Light-ResKAN: A Parameter-Sharing Lightweight KAN with Gram Polynomials for Efficient SAR Image Recognition
This work provides an efficient solution for edge-based SAR image recognition, which is incremental as it adapts existing KAN and ResNet concepts to a specific domain.
The paper tackles the challenge of deploying deep learning for SAR image recognition on resource-constrained edge devices by proposing Light-ResKAN, which achieves high accuracy (e.g., 99.09% on MSTAR) while significantly reducing computational costs, such as an 82.90× reduction in FLOPs compared to VGG16.

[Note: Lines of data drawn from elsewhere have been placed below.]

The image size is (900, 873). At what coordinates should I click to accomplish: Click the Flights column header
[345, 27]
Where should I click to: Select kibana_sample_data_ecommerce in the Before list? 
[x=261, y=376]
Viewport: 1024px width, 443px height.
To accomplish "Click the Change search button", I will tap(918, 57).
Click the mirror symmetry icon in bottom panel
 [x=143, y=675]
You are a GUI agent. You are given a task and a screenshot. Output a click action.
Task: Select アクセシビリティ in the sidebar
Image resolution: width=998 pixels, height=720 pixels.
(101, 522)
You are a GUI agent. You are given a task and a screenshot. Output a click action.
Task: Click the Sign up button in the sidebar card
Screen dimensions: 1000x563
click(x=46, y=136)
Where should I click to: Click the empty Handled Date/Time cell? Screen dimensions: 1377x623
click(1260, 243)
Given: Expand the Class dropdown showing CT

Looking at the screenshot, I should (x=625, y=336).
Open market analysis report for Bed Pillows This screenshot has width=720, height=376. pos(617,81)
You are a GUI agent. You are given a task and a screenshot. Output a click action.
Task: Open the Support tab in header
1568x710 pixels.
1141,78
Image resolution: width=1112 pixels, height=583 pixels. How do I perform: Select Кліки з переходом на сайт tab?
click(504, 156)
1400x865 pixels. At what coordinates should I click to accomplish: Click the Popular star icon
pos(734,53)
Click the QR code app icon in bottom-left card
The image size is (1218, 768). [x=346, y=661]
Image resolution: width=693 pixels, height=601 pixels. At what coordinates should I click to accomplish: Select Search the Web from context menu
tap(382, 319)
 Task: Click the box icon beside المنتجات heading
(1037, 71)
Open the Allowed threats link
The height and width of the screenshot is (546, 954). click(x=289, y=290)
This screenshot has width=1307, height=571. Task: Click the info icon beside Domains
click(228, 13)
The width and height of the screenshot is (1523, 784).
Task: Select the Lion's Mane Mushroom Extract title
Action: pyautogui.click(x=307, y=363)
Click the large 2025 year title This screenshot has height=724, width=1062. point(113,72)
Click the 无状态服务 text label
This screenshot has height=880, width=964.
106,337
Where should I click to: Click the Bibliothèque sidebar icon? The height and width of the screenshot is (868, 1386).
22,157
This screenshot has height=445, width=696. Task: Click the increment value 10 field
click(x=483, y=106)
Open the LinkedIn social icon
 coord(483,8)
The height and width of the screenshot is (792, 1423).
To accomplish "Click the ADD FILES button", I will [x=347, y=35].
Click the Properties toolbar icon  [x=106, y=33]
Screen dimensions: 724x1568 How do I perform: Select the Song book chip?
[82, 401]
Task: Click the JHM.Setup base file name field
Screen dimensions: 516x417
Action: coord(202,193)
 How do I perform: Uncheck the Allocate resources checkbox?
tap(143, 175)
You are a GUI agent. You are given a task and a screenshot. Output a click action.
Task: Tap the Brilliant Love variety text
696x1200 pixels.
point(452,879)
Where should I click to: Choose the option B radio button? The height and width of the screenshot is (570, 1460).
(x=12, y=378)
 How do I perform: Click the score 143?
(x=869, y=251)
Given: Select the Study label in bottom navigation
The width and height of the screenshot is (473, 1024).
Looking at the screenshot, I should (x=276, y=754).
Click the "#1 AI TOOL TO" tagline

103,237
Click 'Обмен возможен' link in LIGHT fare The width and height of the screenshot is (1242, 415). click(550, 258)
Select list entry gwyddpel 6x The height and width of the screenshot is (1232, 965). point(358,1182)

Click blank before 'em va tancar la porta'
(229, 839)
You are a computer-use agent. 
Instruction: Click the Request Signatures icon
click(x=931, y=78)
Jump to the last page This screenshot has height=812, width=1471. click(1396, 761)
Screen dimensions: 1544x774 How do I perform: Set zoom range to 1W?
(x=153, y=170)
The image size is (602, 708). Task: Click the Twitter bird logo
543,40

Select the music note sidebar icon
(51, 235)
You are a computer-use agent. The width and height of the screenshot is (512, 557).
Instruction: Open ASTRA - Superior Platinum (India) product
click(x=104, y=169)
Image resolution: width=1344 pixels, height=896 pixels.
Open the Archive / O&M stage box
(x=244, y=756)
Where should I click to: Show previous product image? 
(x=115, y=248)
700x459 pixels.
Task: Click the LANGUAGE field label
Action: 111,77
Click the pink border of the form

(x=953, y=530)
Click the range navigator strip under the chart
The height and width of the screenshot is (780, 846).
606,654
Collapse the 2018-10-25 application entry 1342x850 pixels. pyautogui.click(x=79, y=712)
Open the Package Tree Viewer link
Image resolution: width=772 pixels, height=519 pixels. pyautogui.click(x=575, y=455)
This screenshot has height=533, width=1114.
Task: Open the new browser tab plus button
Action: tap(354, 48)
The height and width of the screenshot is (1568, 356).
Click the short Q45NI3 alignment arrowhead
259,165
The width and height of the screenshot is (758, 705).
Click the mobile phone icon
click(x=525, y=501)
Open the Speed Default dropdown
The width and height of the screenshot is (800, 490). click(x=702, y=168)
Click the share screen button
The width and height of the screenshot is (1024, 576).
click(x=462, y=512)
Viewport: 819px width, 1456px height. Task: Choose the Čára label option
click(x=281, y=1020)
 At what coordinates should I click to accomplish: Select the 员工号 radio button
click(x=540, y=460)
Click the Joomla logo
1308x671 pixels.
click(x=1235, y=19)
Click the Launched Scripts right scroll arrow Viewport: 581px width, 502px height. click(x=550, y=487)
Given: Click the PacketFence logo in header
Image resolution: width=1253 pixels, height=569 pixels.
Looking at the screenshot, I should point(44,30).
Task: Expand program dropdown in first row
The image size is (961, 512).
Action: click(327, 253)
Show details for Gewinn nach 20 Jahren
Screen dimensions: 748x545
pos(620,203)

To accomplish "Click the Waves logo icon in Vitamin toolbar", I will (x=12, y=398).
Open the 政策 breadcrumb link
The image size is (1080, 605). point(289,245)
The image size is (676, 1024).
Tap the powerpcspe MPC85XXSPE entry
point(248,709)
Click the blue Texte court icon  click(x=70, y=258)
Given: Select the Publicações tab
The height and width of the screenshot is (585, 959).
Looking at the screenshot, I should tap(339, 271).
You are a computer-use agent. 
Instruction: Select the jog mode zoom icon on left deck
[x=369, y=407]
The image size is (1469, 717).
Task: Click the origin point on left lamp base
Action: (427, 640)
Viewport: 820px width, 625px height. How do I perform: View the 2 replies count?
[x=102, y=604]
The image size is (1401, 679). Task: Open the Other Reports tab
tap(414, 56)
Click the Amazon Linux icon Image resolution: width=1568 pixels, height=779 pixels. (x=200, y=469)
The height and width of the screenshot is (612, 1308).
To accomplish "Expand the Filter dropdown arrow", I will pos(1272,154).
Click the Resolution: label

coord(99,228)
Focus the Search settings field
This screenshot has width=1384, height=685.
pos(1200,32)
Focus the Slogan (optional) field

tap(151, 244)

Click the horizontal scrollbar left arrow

Synthetic Aperture Radar (SAR) image recognition is vital for disaster monitoring, military reconnaissance, and ocean observation. However, large SAR image sizes hinder deep learning deployment on resource-constrained edge devices, and existing lightweight models struggle to balance high-precision feature extraction with low computational requirements. The emerging Kolmogorov-Arnold Network (KAN) enhances fitting by replacing fixed activations with learnable ones, reducing parameters and computation. Inspired by KAN, we propose Light-ResKAN to achieve a better balance between precision and efficiency. First, Light-ResKAN modifies ResNet by replacing convolutions with KAN convolutions, enabling adaptive feature extraction for SAR images. Second, we use Gram Polynomials as activations, which are well-suited for SAR data to capture complex non-linear relationships. Third, we employ a parameter-sharing strategy: each kernel shares parameters per channel, preserving unique features while reducing parameters and FLOPs. Our model achieves 99.09%, 93.01%, and 97.26% accuracy on MSTAR, FUSAR-Ship, and SAR-ACD datasets, respectively. Experiments on MSTAR resized to $1024 \times 1024$ show that compared to VGG16, our model reduces FLOPs by $82.90 \times$ and parameters by $163.78 \times$. This work establishes an efficient solution for edge SAR image recognition.